I love my patients and my colleagues, and therefore I am not going to quit. The practice I work at has extraordinarily dedicated doctors and have become like my second family. I will keep doing my best in a system that is not set up for the type of GP that I am. I will continue to participate in medical education and encouraging the next generation of GPs.
So back to the original question: Why is it so hard to get doctors to come here?
Having made my home in the country, I can understand and share the frustration of the local community. I love the peace and quiet, my veggie garden and my chickens. I often wonder why city doctors can’t see what an amazing place this is to live. I then remember how I felt seven years ago when my husband was first looking at a job here. I looked at the map and immediately thought no way, that is too far. It was hard moving away from all our family and friends whilst raising a young family. It is still hard being away from them all. Being a rural GP can be incredibly lonely at times, as the challenges of small town medicine can make it difficult to make friends. We won’t solve this problem by pretending that there are no hardships involved.
I believe, however, that the fundamental reason why we don’t have enough GPs is that we have had almost 10 years of relentless defunding of primary care. This is the reason why junior doctors are walking away from general practice.
You may ask then, why did I stay? There was no single reason for this decision, it was one that built up slowly over time. I can say that it had nothing to do with money, and everything to do with the people I met here. I think deep down I have always had a longing to live in the country, and the little acreage we are living on now truly feels like home to me. My husband and children are settled here now and with time we have made good friends. I have had an incredibly generous and kind mentor at work who supported me through my training and taught me to be a better doctor. She was the main reason I wanted to stay on after I completed my specialist training. The clinic had been so good to me while I was training that I wanted to stay and give back to the community.

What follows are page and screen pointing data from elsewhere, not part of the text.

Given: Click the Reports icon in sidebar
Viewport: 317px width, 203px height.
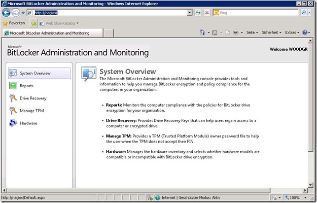Looking at the screenshot, I should click(x=13, y=86).
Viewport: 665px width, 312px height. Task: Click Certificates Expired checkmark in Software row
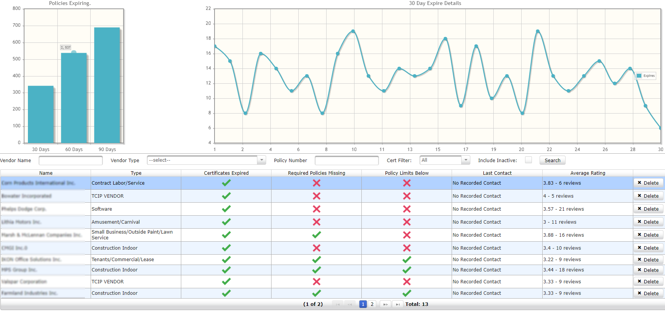point(226,209)
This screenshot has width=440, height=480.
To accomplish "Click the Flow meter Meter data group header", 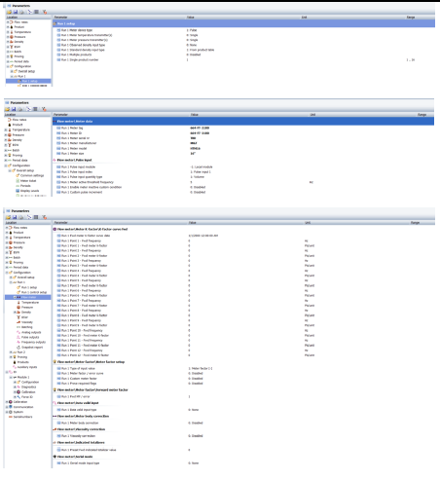I will pos(243,122).
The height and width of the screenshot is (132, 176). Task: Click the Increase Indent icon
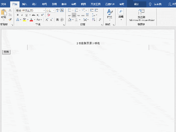pos(96,10)
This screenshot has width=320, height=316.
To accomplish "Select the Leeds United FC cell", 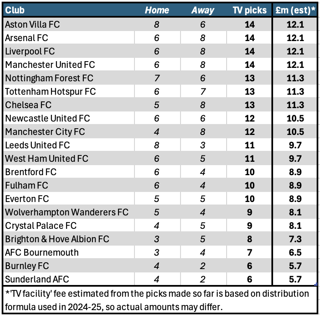I will point(37,145).
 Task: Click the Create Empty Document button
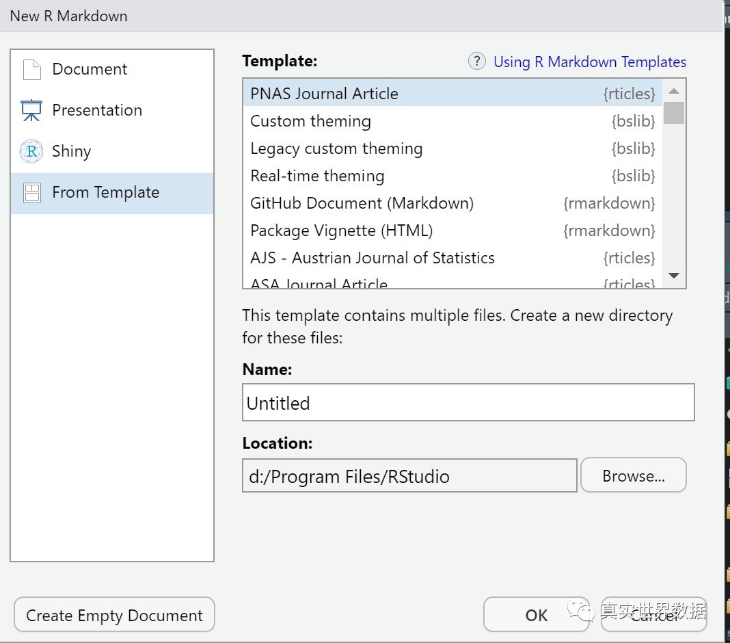[x=114, y=615]
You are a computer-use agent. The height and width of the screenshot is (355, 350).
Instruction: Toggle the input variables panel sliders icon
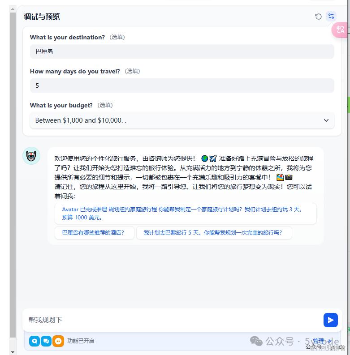[x=331, y=16]
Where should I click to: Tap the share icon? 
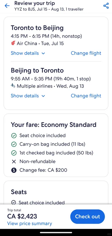pos(106,6)
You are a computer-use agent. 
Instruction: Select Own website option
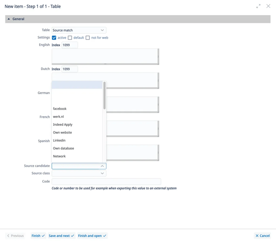63,132
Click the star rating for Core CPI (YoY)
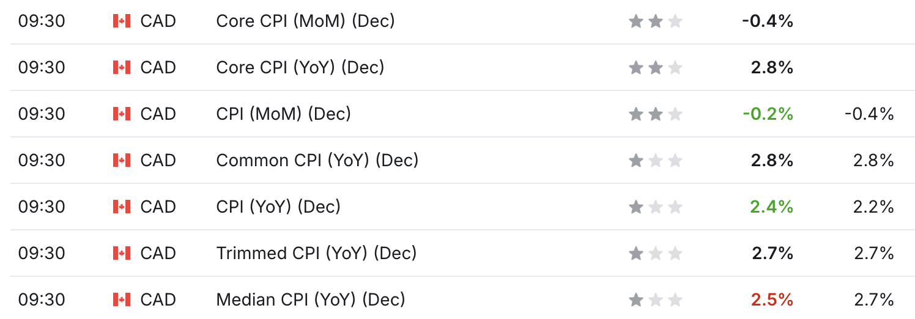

And there are signs of hope – we have a GP registrar joining us next year who first came here as a medical student. She fell in love with the clinic and has now committed to moving here and being a long-term member of the community. I absolutely refuse to give up hope in general practice.
So what can we do?
I felt so passionately about our situation that I recently wrote and posted a blog article about this. My aim was to explain the way general practice is funded, why bulk billing is no longer sustainable, and why this was leading to the GP shortage. It was circulated widely through our local community, and the difference has been palpable. The overwhelming response from patients has been I had no idea it was this hard for GPs. Many have written to our local member in response.
If you are finding your patients are frustrated by the wait for appointments or the out-of-pocket cost, I encourage you to speak openly with your patients about the reality so they can better understand. Anyone can make their voice heard by contacting their local member. If enough patients speak up, we just might be able to enact some real change.
This piece was adapted from a blog post at drdeborahcarrington.com.